Cuando Martina heredó una antigua casa en un pequeño y alejado pueblecito situado en el corazón del Pirineo, jamás imaginó que su vida correría peligro desde el primer momento en que pisara aquel lugar. Deprimida por el reciente fallecimiento de su hermano, la joven escritora decide aprovechar para desconectar y pone rumbo al norte para refugiarse en la paz y la tranquilidad de la naturaleza, con la esperanza de reconstruir su vida y volver a escribir. Lo que ella no sabe es que ni a los habitantes de Espluga d`a Buixa ni a sus montañas les gustan los forasteros. La superstición, la austeridad, la religiosidad y la discreción son los preceptos que rigen la convivencia de los escasos lugareños. Intrigada por el aura de misterio que impregna la atmósfera de aquel lugar, Martina tratará de conocer la historia del pueblo a través de las dos únicas personas en las que puede confiar: una anciana y un joven sacerdote. Sin embargo, pronto se dará cuenta de que indagar en el pasado no siempre es buena idea. Sucesos inexplicables en su propia casa, un cementerio secreto cuyas tumbas están vacías, una leyenda sobre un espíritu maligno y ancestral que domina las montañas, desapariciones, personajes siniestros y extraños vínculos entre los habitantes son algunos de los misterios con los que se va a enfrentar la protagonista, quien sospecha que tras la sombra de la superchería se esconde la hábil y perversa mano humana, resistiéndose a creer en los mitos y creencias de la España más profunda.

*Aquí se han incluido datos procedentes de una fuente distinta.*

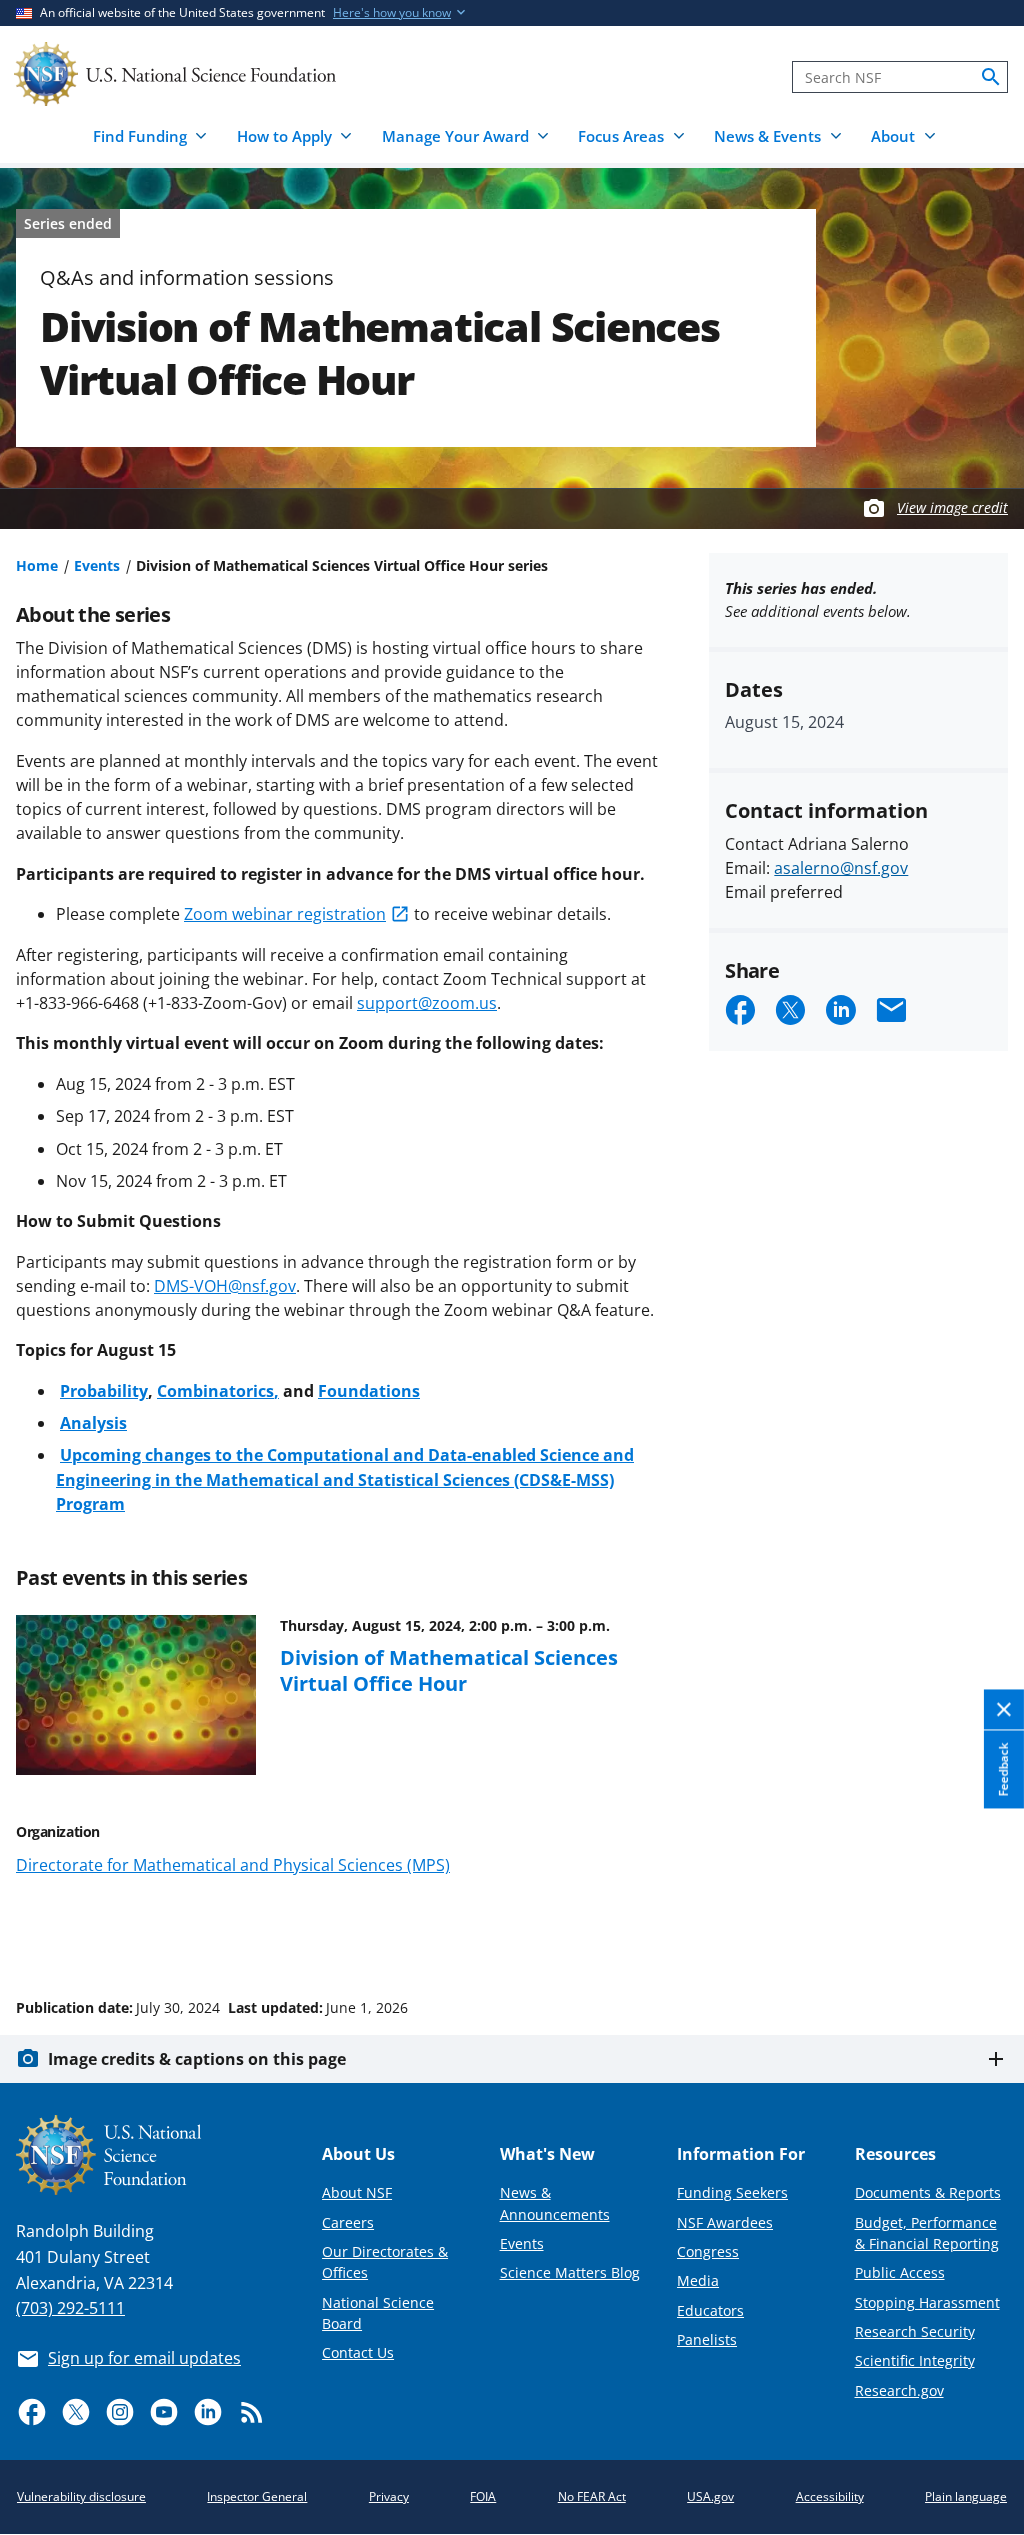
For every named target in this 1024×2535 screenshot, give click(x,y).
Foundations (369, 1391)
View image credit (952, 507)
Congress (708, 2251)
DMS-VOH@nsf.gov (225, 1286)
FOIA (483, 2496)
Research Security (915, 2331)
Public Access (900, 2272)
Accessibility (830, 2496)
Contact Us (358, 2352)
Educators (710, 2310)
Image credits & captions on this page (197, 2059)
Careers (348, 2222)
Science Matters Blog (570, 2272)
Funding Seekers (732, 2192)
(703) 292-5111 (70, 2308)
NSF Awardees (725, 2222)
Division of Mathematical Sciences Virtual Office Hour (449, 1670)
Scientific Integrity (915, 2360)
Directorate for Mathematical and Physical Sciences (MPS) (233, 1865)
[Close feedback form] (1004, 1710)
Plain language (966, 2496)
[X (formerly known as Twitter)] (76, 2412)
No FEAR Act (592, 2496)
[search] (991, 77)
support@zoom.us (427, 1003)
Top (980, 1932)
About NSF (357, 2192)
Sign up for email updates (144, 2358)
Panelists (707, 2339)
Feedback (1003, 1770)
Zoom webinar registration (285, 914)
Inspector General (257, 2496)
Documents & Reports (928, 2192)
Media (698, 2280)
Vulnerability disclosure (81, 2496)
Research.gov (899, 2390)
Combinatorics (215, 1391)
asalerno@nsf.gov (841, 868)
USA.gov (710, 2496)
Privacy (389, 2496)
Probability (104, 1391)
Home (37, 565)
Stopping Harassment (927, 2302)
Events (97, 565)
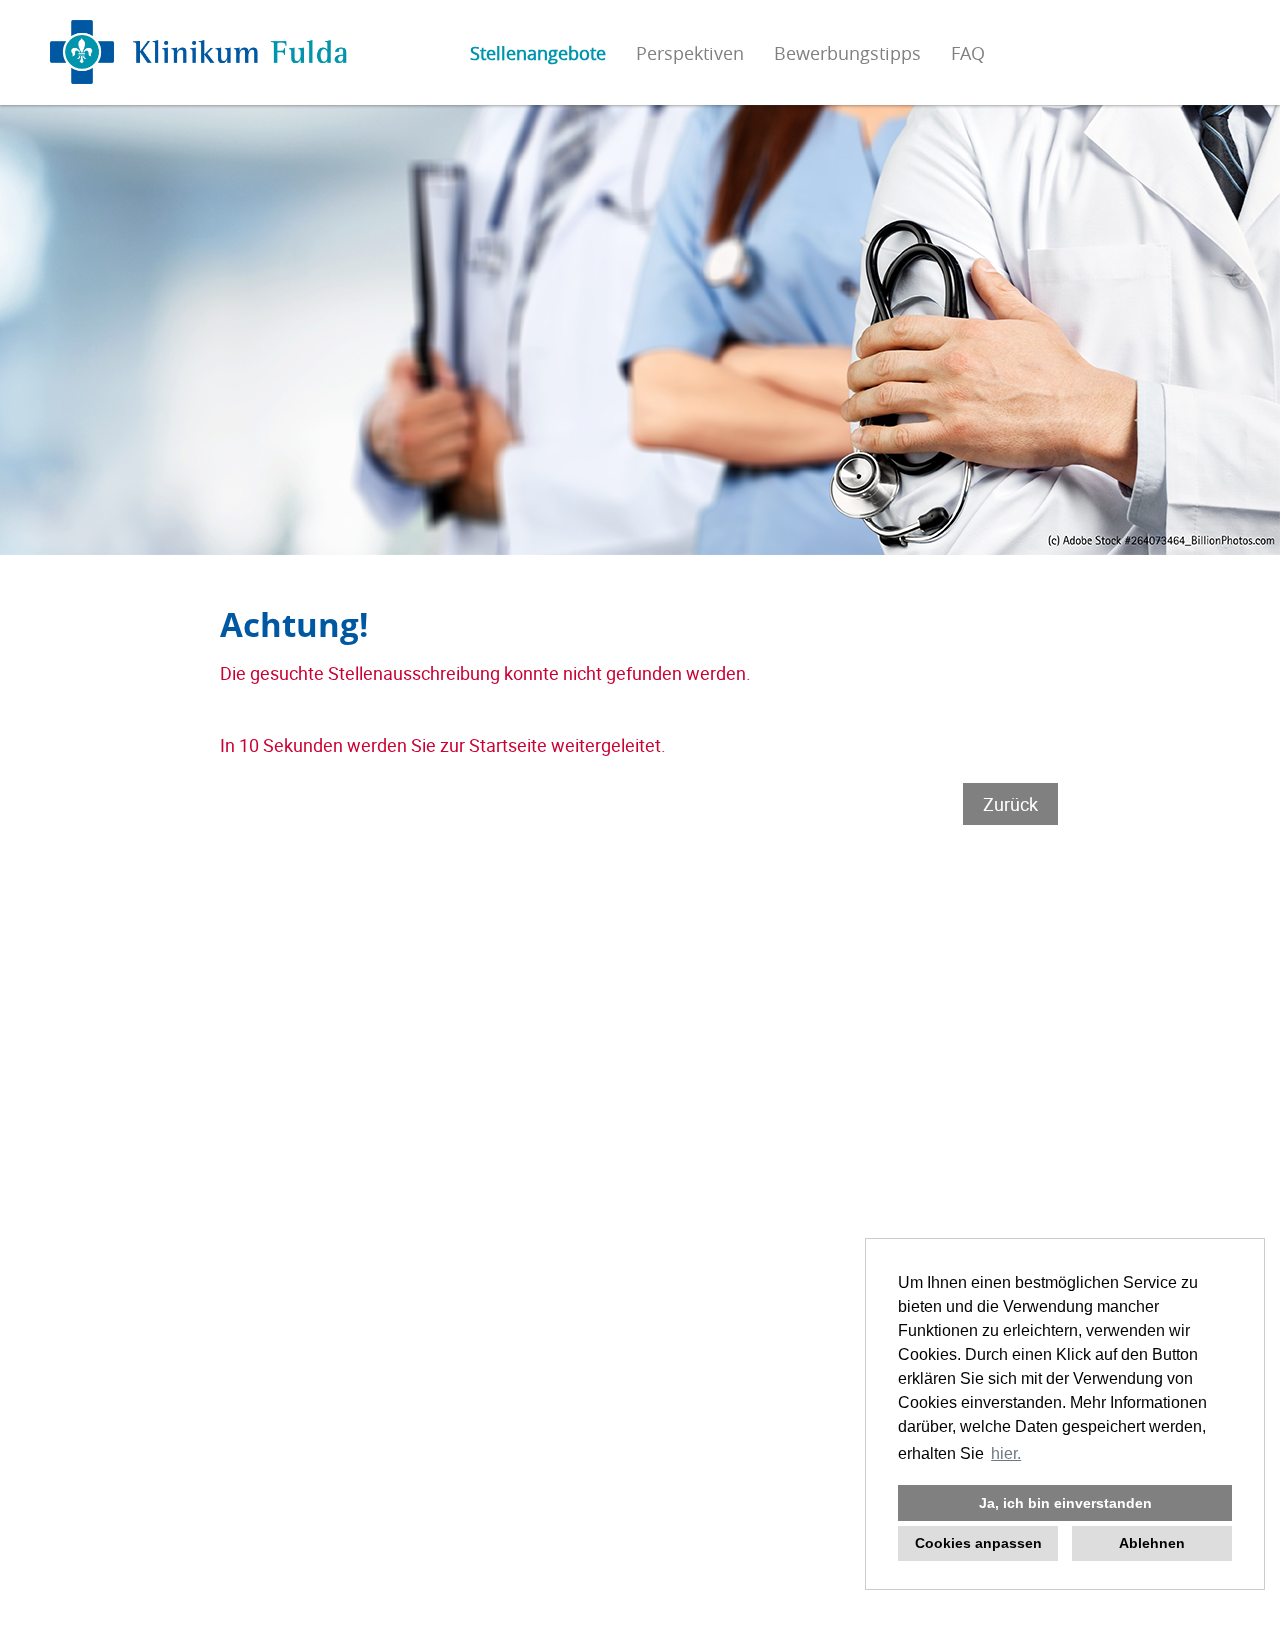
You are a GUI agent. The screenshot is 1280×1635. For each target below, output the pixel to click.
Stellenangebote (538, 53)
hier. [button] (1006, 1453)
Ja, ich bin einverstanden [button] (1065, 1503)
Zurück (1010, 804)
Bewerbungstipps (847, 53)
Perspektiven (690, 53)
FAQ (968, 53)
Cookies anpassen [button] (978, 1543)
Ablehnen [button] (1152, 1543)
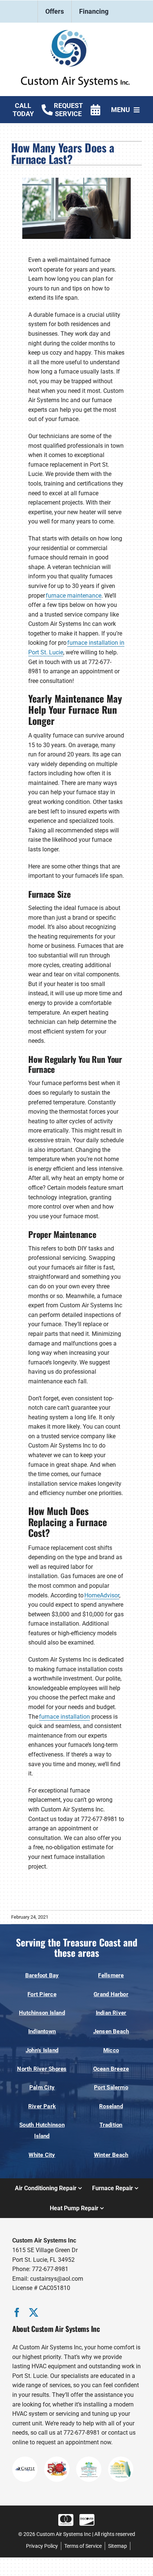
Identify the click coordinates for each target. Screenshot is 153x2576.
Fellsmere (111, 1975)
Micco (111, 2050)
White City (42, 2155)
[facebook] (17, 2312)
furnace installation (64, 1716)
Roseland (111, 2106)
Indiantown (42, 2031)
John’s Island (42, 2050)
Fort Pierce (41, 1994)
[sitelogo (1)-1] (76, 32)
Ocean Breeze (111, 2069)
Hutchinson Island (42, 2013)
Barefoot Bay (42, 1975)
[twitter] (33, 2312)
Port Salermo (111, 2087)
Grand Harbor (111, 1994)
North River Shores (41, 2069)
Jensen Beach (111, 2031)
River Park (42, 2106)
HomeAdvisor (101, 1595)
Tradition (111, 2125)
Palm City (42, 2087)
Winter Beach (111, 2155)
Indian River (111, 2013)
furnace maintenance (73, 595)
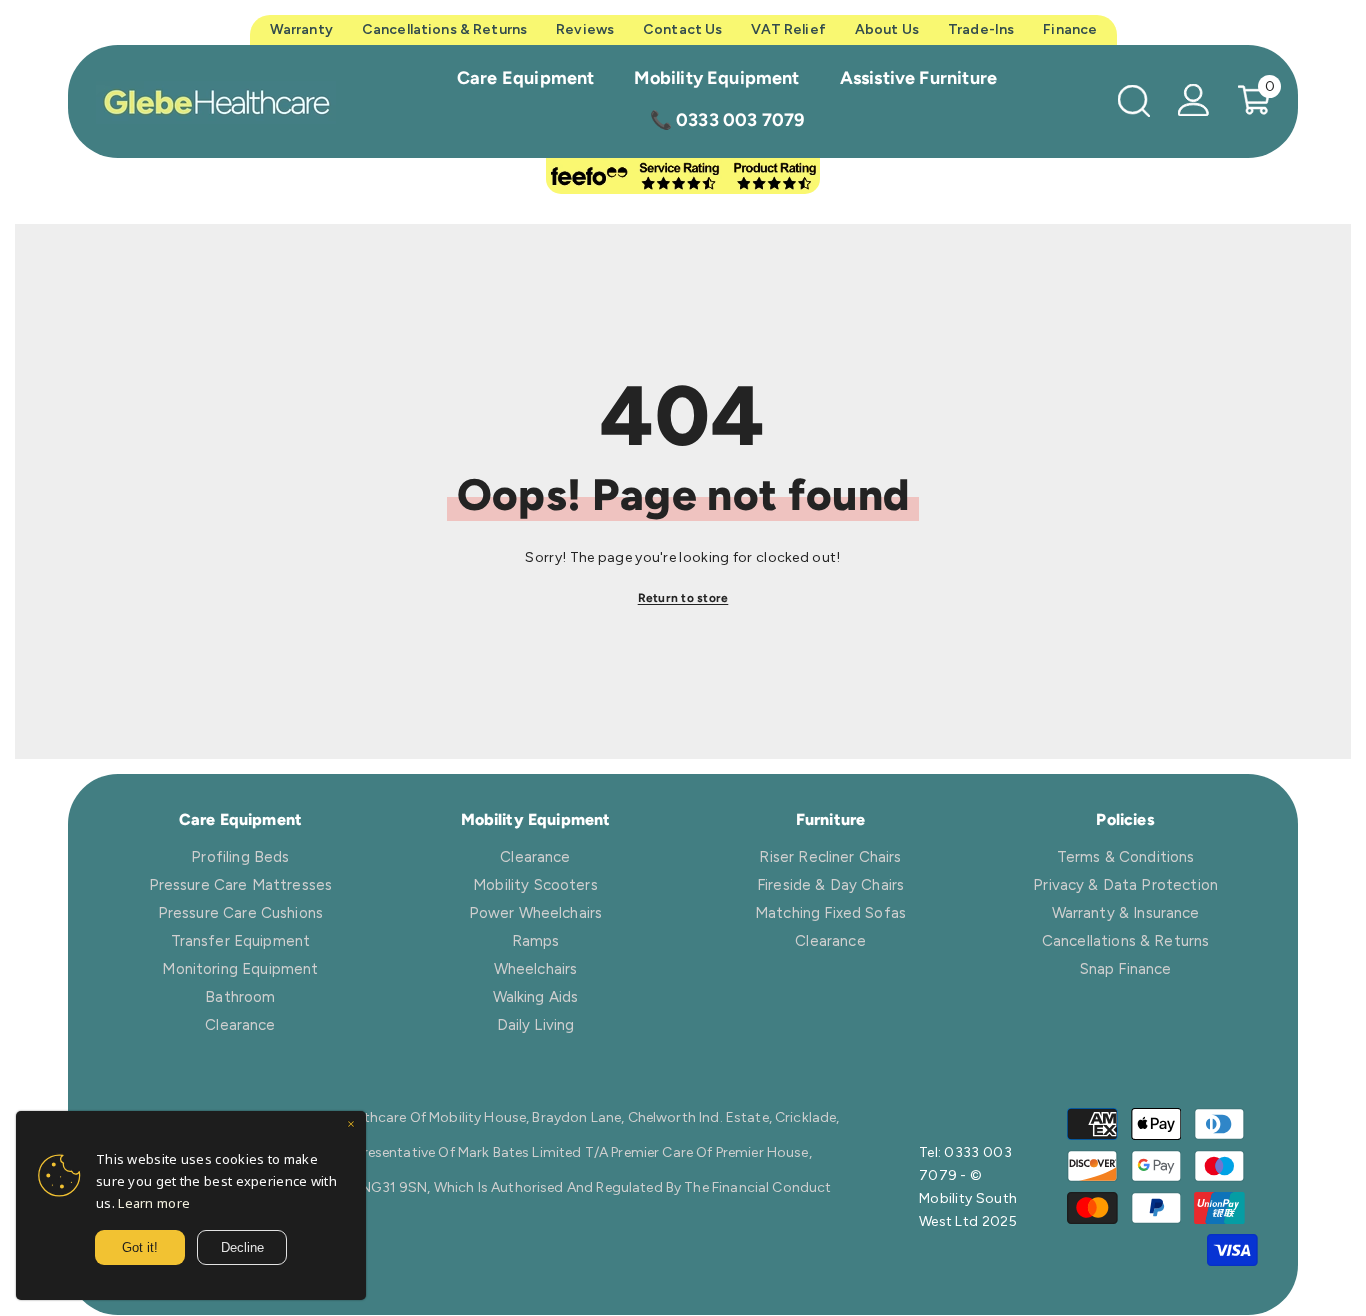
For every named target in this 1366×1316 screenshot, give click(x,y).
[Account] (1194, 100)
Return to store (683, 598)
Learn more (154, 1203)
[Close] (351, 1126)
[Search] (1134, 100)
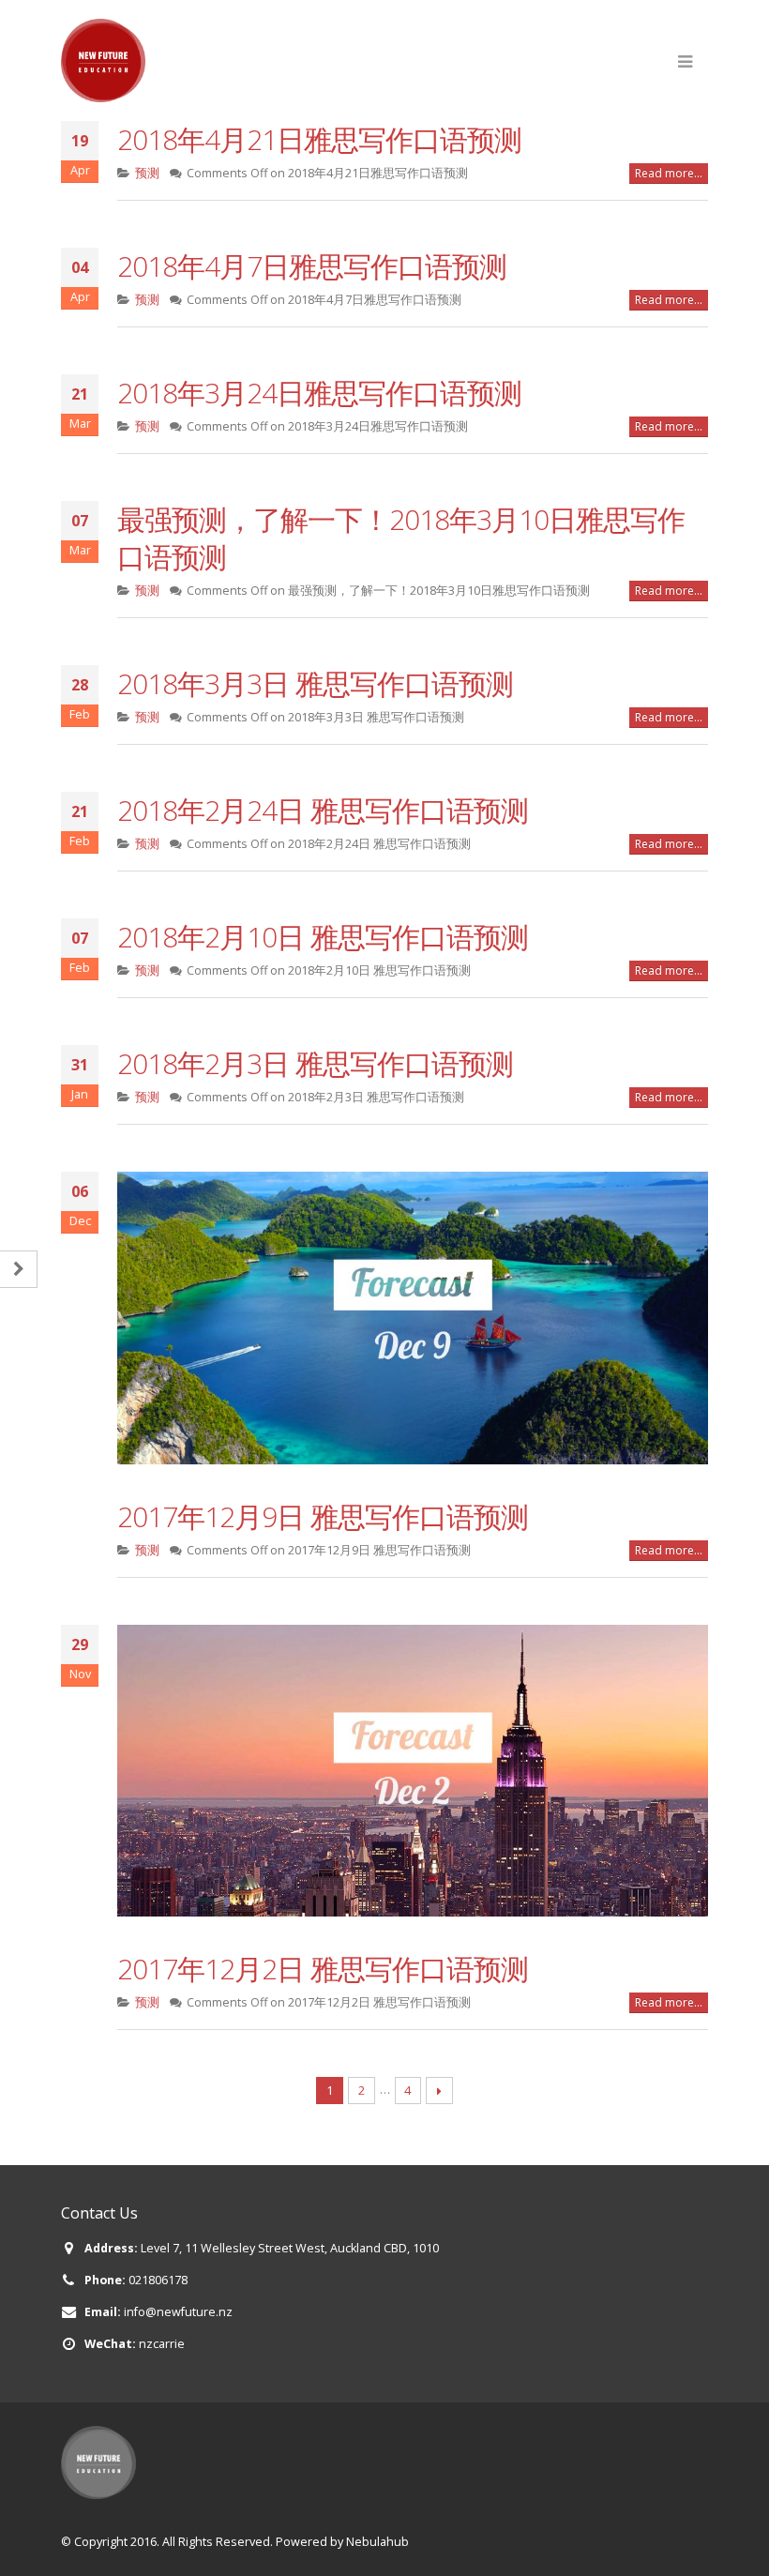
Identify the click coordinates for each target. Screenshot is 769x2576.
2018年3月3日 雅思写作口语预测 (315, 683)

Con un policía alcohólico y un ermitaño salvaje a su acecho, y el único apoyo de sus dos afables amigos, luchará obstinadamente por averiguar qué ocurre en aquel pueblo, impulsada por una fuerza extraña que aún no comprende, mientras intenta olvidar su duelo personal y ocultar el prohibido afecto que el joven sacerdote despierta en ella, así como descifrar unos enigmáticos, obsesivos y lujuriosos sueños que la acosan en la madrugada, y que despiertan en ella sus pasiones más primitivas.